Last week I was mad.

I mean I didn’t want to be mad. I didn’t want to be all wound up blaming this person and that person for my internal sense that I was inadequate and failing in some way, but like it or not that was the primary emotion that was arising in my system.

This was a difficult emotion for me to accept because I could see logically that there was no reason for me to be mad. The situation that was bothering me had no one at fault, but still I was trying to find blame—someone to be mad at me, either myself or another. And instead of lashing out or trying to find a solution, I stayed with myself through the anger. I kept using mindfulness to come back to the moment by asking myself: Do I want my attention on anger and blame? Thankfully the answer was, no.

What I really wanted was peace in my heart, but like most of us I didn’t know how to get there.

I think many of us are feeling this way right now. We are feeling incredibly confused about what to do with our anger, and we are really not sure how to steer ourselves back to peace in our hearts, and we are wondering if that is even the best action to take in the face of political distress and injustice.

I told a friend yesterday that my vision for myself is to just wake up every day and share my love with the world to the best of my ability, and that even though this goal sounds nice out loud, I simultaneously find it incredibly naïve and inadequate in the face of the type of hateful policy actions taking place presently in America.

For me all I can do is hold on to both of these things as true. Even though I don’t like it, a truth that needs to be accepted is that we will always feel inadequate in the face of global injustice.

The Buddha told us this: Life is suffering. People are going to suffer for the simple fact they have incarnated into human form, and have created karma in the past, are creating karma in the moment, and will create karma in the future.

This is what we are all doing.

In the face of this reality we need to choose our actions carefully.

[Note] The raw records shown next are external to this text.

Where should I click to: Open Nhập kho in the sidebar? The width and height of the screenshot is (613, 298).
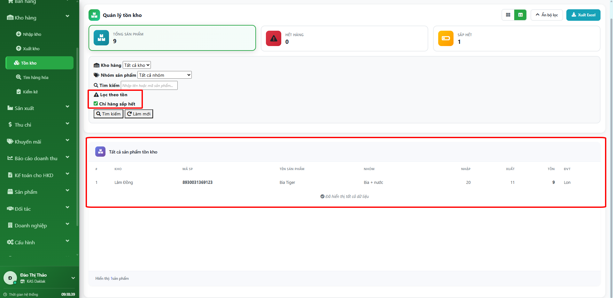[32, 34]
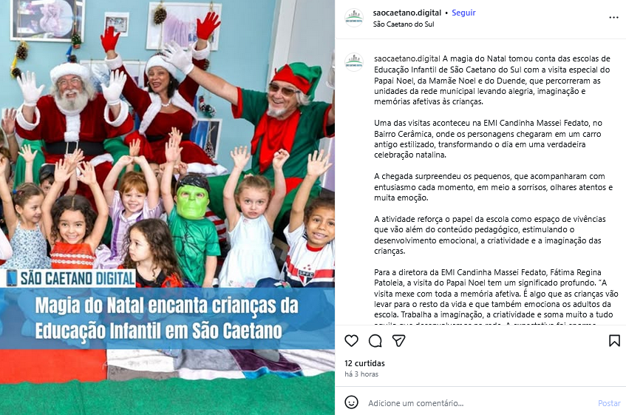Click the 'Magia do Natal' headline on the image
This screenshot has height=415, width=626.
tap(167, 318)
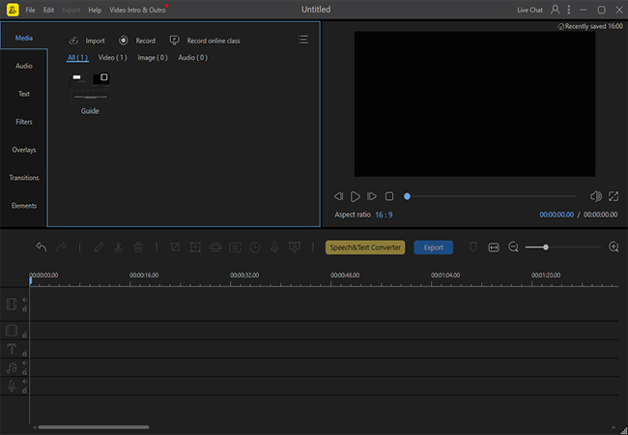The height and width of the screenshot is (435, 628).
Task: Open the media list view options
Action: [303, 41]
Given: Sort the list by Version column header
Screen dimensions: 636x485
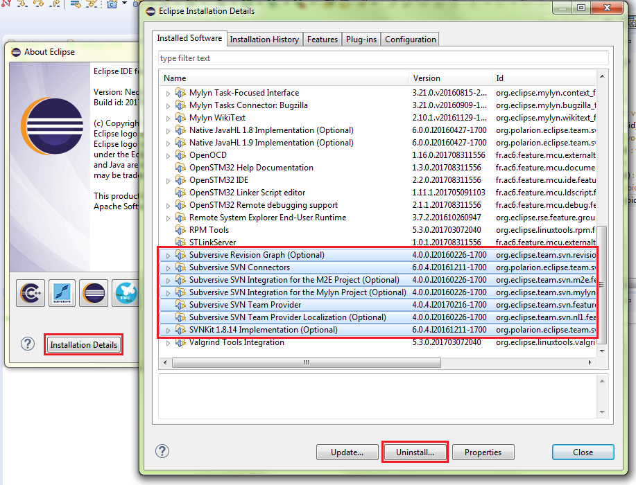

The Buddha told us that we need to constantly be choosing “right action,” which seems like a lot of pressure and too difficult most of the time, really. But if we view right action as simply intention in the mind and heart, then this creation of peace in the heart becomes a little bit easier.

Feeling at peace is not one big, sweeping motion we make. Instead, it looks like incremental compassion for ourselves and others.

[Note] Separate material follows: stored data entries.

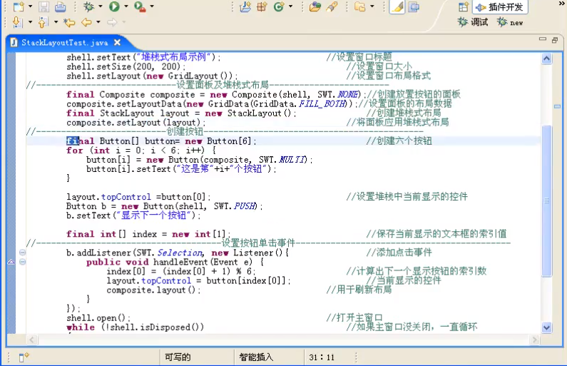Switch to the new perspective button
Image resolution: width=567 pixels, height=366 pixels.
tap(511, 22)
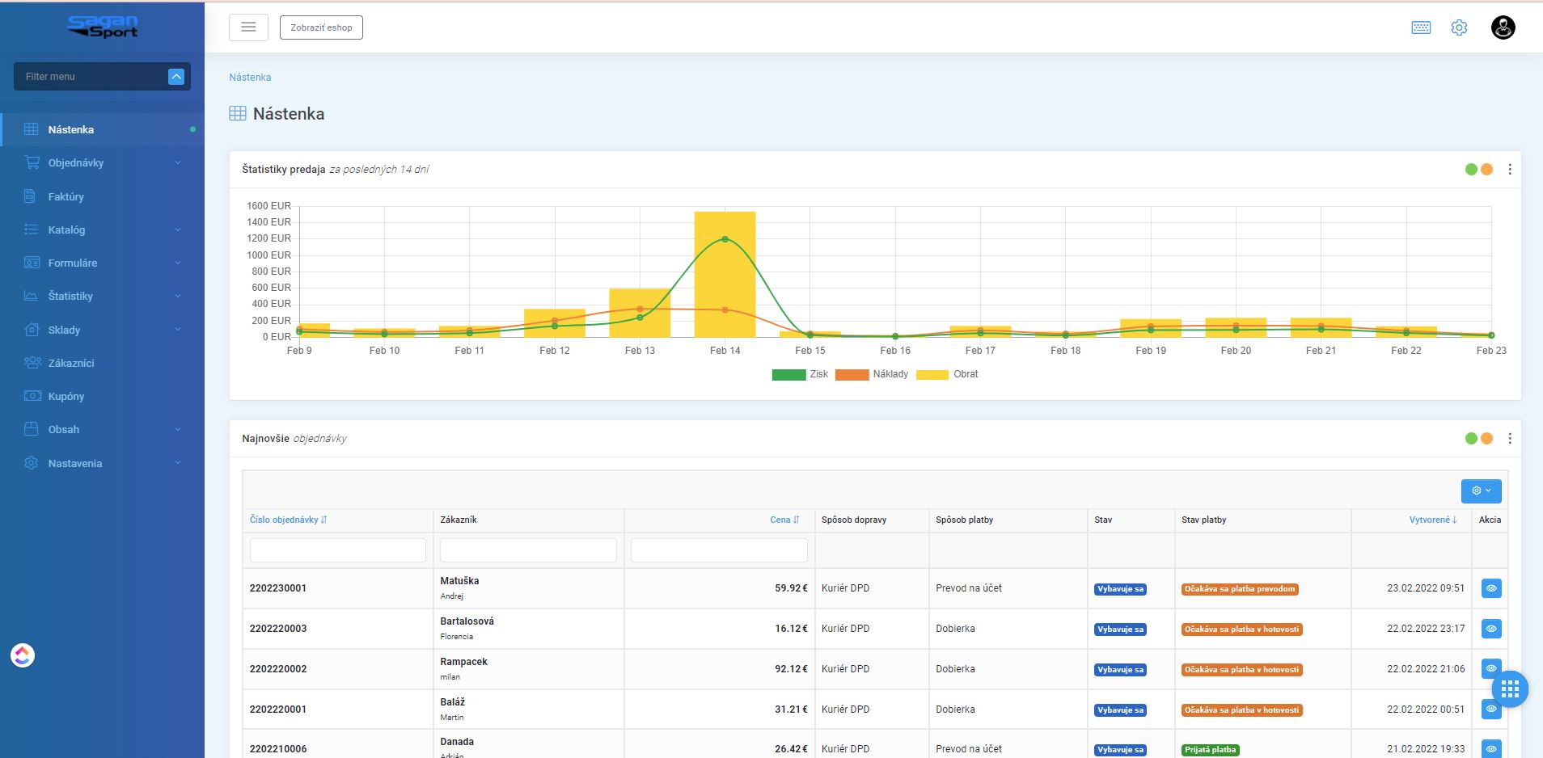Viewport: 1543px width, 758px height.
Task: Go to Zákazníci in sidebar
Action: (x=71, y=363)
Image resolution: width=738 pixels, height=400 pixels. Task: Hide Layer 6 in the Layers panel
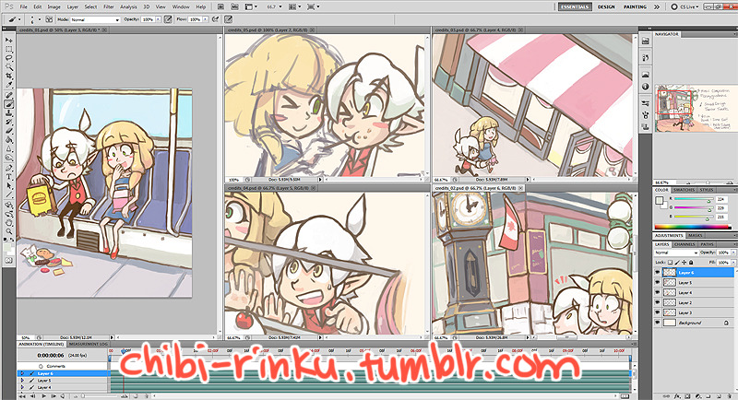pyautogui.click(x=656, y=274)
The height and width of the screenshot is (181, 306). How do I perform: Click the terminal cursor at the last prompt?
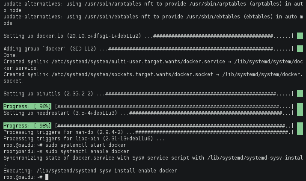[46, 177]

Because we will never know what the next moment is going to ask or require of us. We don’t know when we are going to need every little bit of internal strength to fight for what is right. Presently, in North America this might be sooner than we ever imagined. However, dwelling on an imaginary future which might never manifest is a direct route to despair, burnout and an ineffective use of our energy.

The only moment we can ever respond to is the one we are experiencing. If a direct threat of injustice is not right in front of our face, then we need to ask ourselves: What do I want to do with my heart and mind with my actual, visceral experience of this real moment?

This is where an ability to use self-awareness, mindfulness and emotional literacy becomes such a great ally.

When we can honestly look at ourselves and admit what we are feeling now we become empowered to make healthy karmic choices. It probably took my at least 50 times of looking at my own anger last week before I got my real answer about what was bothering me.

What I learned was that I wasn’t actually mad, but instead I was sad.

I was feeling hurt, lost and lonely, and as those feelings are very vulnerable for the human system. I had gone to default by being mad.

Joanne Macy, the Eco-Buddhist, tells us that if we are going to be successful at turning life on earth into a self-sustaining environment (rather than the self-destructive one it is now), then we have to first admit that we are sad about the state of the planet and grieve. This lashing out at each other in the face of these all too real threats of global injustice and destruction that are being presented to us all day long right now makes complete sense.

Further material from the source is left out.